PANTURAUPDATE.COM – Menteri Agama (Menag) Nasaruddin Umar mengajak seluruh masyarakat Indonesia untuk terus memanjatkan rasa syukur atas kondisi bangsa yang dinilai tetap stabil di tengah berbagai tantangan global. Menurutnya, Indonesia memiliki fondasi yang kuat untuk terus berkembang di bawah kepemimpinan Presiden Prabowo Subianto.
Pernyataan tersebut disampaikan Nasaruddin saat menghadiri kegiatan Zikir dan Doa Kebangsaan yang digelar di Lapangan Monumen Nasional (Monas), Jakarta Pusat, Sabtu (1/8/2026). Kegiatan itu menjadi penanda dimulainya rangkaian Bulan Kemerdekaan Republik Indonesia menjelang peringatan Hari Ulang Tahun ke-81 RI.
Dalam sambutannya, Nasaruddin mengatakan dinamika geopolitik dunia saat ini menghadirkan berbagai tantangan bagi banyak negara. Namun, menurut dia, Indonesia masih mampu menjaga stabilitas nasional sehingga patut disyukuri oleh seluruh elemen masyarakat.
“Di tengah dinamika global, kita patut bersyukur karena pembangunan Indonesia di bawah kepemimpinan Bapak Presiden Prabowo Subianto berjalan pada jalur yang tepat,” ujar Nasaruddin di hadapan ribuan peserta yang memadati kawasan Monas.
Ia menilai Indonesia memiliki peluang besar untuk berkembang menjadi salah satu pusat peradaban dunia pada masa mendatang. Optimisme tersebut didasarkan pada sejumlah faktor, mulai dari kondisi ekonomi yang relatif terjaga hingga situasi sosial dan politik yang dinilai lebih kondusif dibandingkan sejumlah negara lain yang masih menghadapi konflik maupun ketidakstabilan.
Selain menyoroti pembangunan nasional, Nasaruddin juga menekankan pentingnya menjaga persatuan dalam kehidupan masyarakat yang majemuk. Menurutnya, keberagaman yang dimiliki Indonesia merupakan kekuatan yang harus terus dirawat melalui semangat toleransi dan saling menghormati.
Ia menyebut pelaksanaan Zikir dan Doa Kebangsaan menjadi salah satu contoh nyata terpeliharanya kerukunan antarumat beragama di Indonesia.

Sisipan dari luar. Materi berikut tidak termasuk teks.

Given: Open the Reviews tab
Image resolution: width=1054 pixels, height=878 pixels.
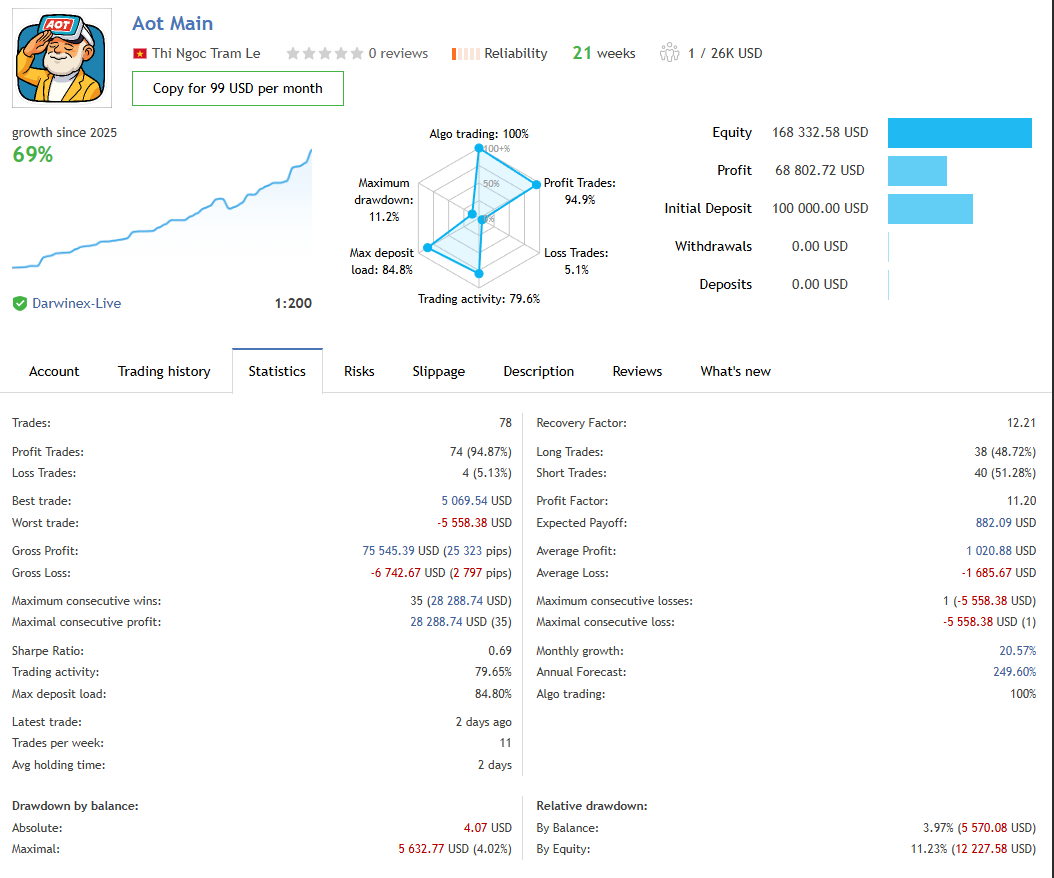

Ribuan peserta dari berbagai latar belakang agama dan kepercayaan hadir bersama untuk memanjatkan doa demi keselamatan, persatuan, dan kemajuan bangsa.
“Indonesia adalah lukisan Tuhan yang paling indah di muka bumi ini, maka itu tidak boleh ada yang mengacak-acaknya,” kata Nasaruddin.
Kegiatan Zikir dan Doa Kebangsaan diselenggarakan oleh Kementerian Agama sebagai bagian dari rangkaian menyambut Bulan Kemerdekaan Republik Indonesia. Acara berlangsung sejak pukul 17.00 WIB hingga sekitar pukul 21.30 WIB dengan menghadirkan berbagai agenda keagamaan dan kebangsaan.
Sekretaris Jenderal Kementerian Agama Kamaruddin Amin menjelaskan, kegiatan tersebut diisi dengan zikir bersama, khataman Al-Qur’an, salat Magrib berjamaah, penampilan hadrah, hingga Shalawat Kebangsaan yang dipimpin Habib Syech bin Abdul Qodir Assegaf.
Selain itu, acara juga menghadirkan pembacaan ayat suci Al-Qur’an oleh Muhammad Zian Fahrezi serta doa bersama lintas agama yang dipimpin tokoh agama dari Islam, Kristen, Katolik, Hindu, Buddha, dan Khonghucu. Kehadiran para pemuka agama tersebut menjadi simbol komitmen bersama dalam menjaga persatuan bangsa di tengah keberagaman.
Untuk mendukung kelancaran acara, panitia turut menyiapkan berbagai fasilitas bagi peserta. Kementerian Agama menyediakan ratusan toilet umum serta area wudu dengan sekitar 1.000 hingga 1.500 keran guna memberikan kenyamanan bagi masyarakat yang mengikuti rangkaian kegiatan hingga selesai.
Melalui kegiatan tersebut, pemerintah berharap semangat kebersamaan, persatuan, serta nilai-nilai religius dapat terus menguat menjelang peringatan Hari Kemerdekaan Republik Indonesia. Momentum Bulan Kemerdekaan juga diharapkan menjadi pengingat bagi seluruh masyarakat untuk menjaga harmoni, memperkuat solidaritas nasional, serta berkontribusi dalam pembangunan bangsa di tengah berbagai tantangan yang terus berkembang.